BANGOR, Maine — Bangor City Councilors adopted a policy during Monday night’s meeting that streamlines the process of taking control of properties with lengthy, repetitive histories of neglected tax payments.
For decades, Bangor has been hesitant to go after property owners with back taxes, but the council’s approach has changed in recent years.
Citing fairness to other Bangor property owners who devoutly pay taxes, and a desire to crunch down on the number of abandoned and blighted properties in city limits, councilors told city officials to start cracking down.
In response, city staff rolled out a new policy last month to reflect the path they’ve been zeroing in on since last summer. Councilors approved it unanimously Monday.
The new policy states that the first step will be to ask police whether they had “recent contact at the address.” After that, Code Enforcement or another staff member will visit the site to determine the condition of the property, whether anyone is living there and to leave notification that the city is considering taking it over.

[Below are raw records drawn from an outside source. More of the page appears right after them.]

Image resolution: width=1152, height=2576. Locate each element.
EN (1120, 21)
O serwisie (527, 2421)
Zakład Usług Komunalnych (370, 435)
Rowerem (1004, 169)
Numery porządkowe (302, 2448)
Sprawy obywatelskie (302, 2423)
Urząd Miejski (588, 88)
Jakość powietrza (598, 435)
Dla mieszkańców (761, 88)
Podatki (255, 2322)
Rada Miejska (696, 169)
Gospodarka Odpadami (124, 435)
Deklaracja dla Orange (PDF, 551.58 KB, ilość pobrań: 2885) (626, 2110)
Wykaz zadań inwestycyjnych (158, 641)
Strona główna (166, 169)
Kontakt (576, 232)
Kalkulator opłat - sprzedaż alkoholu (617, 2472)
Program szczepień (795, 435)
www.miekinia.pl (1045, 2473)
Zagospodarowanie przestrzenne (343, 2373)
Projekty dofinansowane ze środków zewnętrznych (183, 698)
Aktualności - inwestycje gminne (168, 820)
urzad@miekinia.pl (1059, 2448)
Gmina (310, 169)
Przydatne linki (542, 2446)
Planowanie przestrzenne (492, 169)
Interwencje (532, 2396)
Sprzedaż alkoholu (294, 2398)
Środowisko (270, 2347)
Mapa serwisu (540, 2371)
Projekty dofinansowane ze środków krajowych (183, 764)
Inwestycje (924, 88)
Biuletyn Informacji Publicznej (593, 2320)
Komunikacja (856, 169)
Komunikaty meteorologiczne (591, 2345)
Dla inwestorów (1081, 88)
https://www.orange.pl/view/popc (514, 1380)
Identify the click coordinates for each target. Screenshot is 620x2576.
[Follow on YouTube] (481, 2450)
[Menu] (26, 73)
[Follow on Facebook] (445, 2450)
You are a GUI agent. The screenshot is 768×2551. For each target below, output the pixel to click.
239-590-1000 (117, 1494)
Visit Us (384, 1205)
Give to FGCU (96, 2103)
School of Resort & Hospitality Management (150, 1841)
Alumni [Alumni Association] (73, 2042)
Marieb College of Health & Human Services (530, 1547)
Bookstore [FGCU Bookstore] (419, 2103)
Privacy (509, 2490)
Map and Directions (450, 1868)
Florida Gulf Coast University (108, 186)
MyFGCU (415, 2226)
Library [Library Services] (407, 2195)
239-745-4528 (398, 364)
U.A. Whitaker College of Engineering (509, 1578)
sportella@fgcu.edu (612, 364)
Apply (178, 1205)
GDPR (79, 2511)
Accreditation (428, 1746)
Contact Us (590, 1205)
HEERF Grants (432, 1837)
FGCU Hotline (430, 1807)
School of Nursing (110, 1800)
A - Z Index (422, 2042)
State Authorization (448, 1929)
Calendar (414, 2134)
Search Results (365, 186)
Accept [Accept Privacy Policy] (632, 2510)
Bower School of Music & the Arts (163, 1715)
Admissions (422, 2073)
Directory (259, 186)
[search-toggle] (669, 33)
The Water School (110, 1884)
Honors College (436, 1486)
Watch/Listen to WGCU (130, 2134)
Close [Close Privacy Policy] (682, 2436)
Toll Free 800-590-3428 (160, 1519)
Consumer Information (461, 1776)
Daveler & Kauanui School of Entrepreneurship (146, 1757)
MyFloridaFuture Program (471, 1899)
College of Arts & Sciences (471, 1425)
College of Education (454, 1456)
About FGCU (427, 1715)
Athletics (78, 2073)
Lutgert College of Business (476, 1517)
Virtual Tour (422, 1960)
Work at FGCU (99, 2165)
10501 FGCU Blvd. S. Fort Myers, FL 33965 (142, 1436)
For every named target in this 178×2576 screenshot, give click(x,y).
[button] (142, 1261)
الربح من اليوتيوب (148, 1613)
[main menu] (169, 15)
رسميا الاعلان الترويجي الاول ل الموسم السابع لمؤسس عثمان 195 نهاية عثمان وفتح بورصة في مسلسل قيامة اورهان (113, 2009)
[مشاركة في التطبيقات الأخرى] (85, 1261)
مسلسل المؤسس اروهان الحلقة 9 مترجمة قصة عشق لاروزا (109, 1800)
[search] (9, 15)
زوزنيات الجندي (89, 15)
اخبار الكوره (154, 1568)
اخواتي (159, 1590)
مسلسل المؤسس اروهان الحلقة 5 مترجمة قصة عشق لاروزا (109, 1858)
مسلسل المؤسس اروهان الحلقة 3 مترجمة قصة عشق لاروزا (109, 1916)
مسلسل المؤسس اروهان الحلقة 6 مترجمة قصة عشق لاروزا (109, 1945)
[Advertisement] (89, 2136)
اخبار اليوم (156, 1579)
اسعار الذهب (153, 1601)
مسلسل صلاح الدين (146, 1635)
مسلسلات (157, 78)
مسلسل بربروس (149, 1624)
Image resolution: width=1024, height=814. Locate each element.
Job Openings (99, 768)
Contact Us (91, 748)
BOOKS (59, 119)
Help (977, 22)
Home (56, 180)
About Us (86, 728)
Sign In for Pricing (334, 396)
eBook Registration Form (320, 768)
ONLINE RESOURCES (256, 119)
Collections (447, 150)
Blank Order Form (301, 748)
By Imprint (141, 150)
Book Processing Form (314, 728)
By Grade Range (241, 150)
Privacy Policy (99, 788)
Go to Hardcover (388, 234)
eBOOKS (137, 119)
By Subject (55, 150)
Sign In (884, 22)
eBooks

If the owner doesn’t respond or refuses to reach a workout agreement with the city, David Little, the city’s tax collector, will ensure that all required legal notices have been circulated before bringing the question of whether to take the building to councilors.
City officials have said the city should not take over every tax delinquent property that comes its way. Some would be too costly to maintain, demolish or renovate. Others might have environmental contamination or other issues that would prevent the city from taking possession.
Back in September, city staff came up with a list of 49 properties that were more than five years behind in tax payments. Those are the city’s first targets. The amount owed varies widely, from a few hundred dollars to nearly $50,000. Since that list was released, city staffers have been trying to secure payments. When efforts to secure the debt or find property owners have failed, the option of a takeover has been brought to councilors. So far, the council has been willing to take action.
Councilors have voted to take control of more than a dozen properties, including run-down buildings and vacant lots. Little says they’ll be seeing more in future meetings.
There are more than 100 properties in Bangor with matured tax liens against them. It takes about 2½ years for a lien to mature, according to Little. The newer liens may be attacked after the ones that are more than 5 years overdue are handled, he said.